### Dataset excerpts

********************

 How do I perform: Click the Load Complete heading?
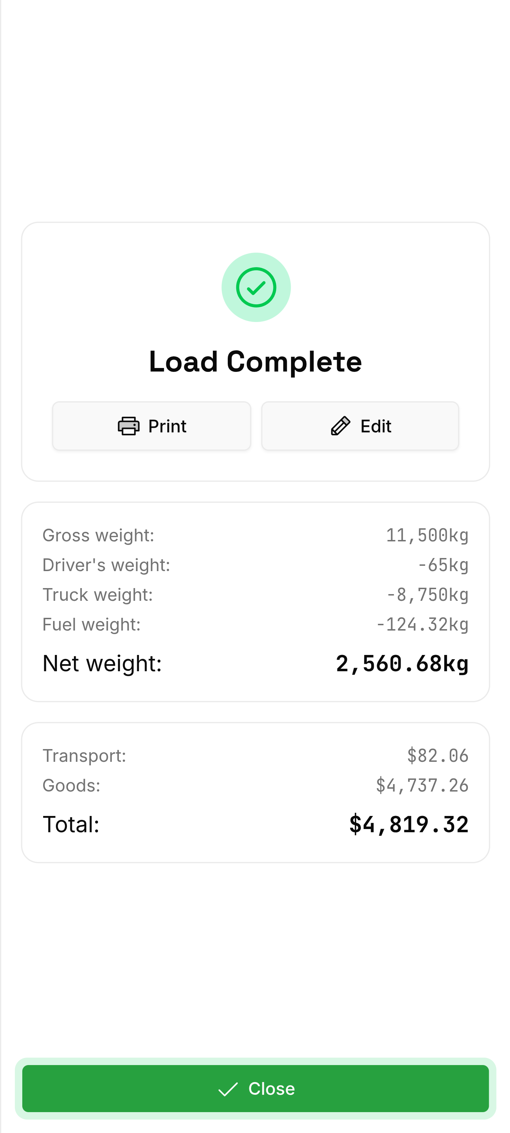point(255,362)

********************

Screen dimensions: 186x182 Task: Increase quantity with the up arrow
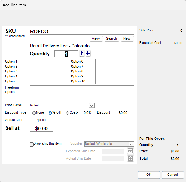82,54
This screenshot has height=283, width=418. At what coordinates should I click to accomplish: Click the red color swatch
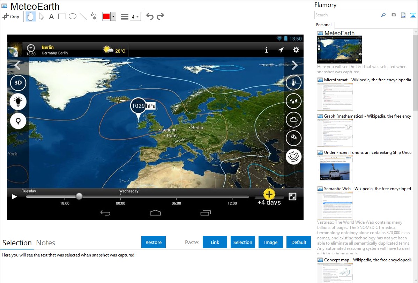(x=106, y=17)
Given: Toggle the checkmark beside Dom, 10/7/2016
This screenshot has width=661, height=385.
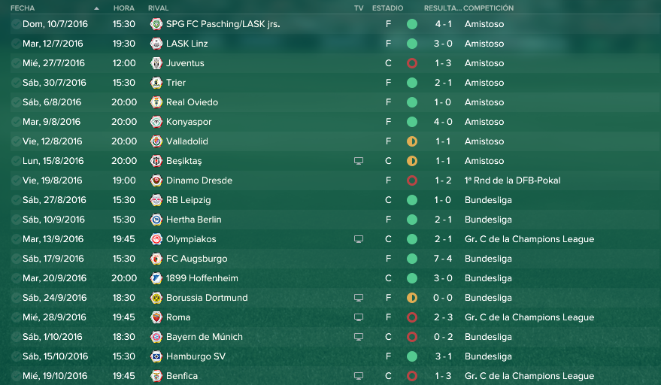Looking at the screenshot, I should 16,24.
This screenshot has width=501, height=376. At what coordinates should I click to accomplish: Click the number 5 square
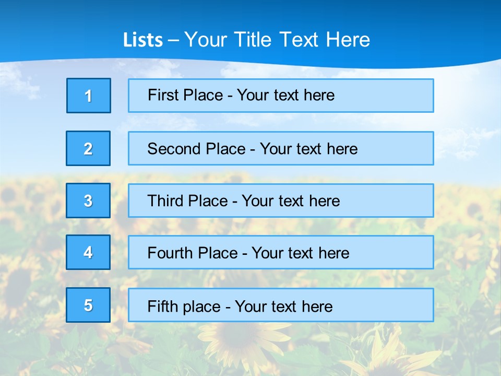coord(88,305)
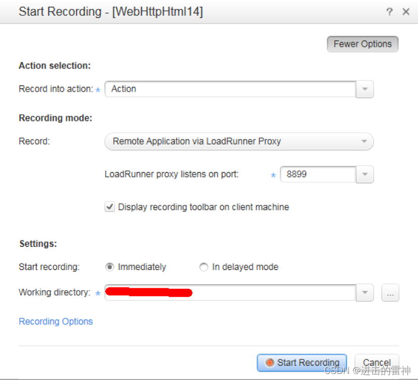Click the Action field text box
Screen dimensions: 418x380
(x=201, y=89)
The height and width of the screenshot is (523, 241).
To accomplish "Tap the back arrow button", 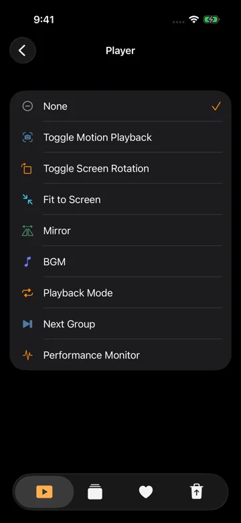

********************

Write back the stretch of lines above that begins with the line holding "This screenshot has width=501, height=376." and ends with the line holding "the back arrow", both included, exactly as written. Pictures stay out.

This screenshot has width=501, height=376. At what coordinates should I click to accomplish: Click the number 5 square
coord(88,305)
Click the Action field text box
Screen dimensions: 418x380
(x=201, y=89)
The height and width of the screenshot is (523, 241).
To accomplish "Tap the back arrow button", 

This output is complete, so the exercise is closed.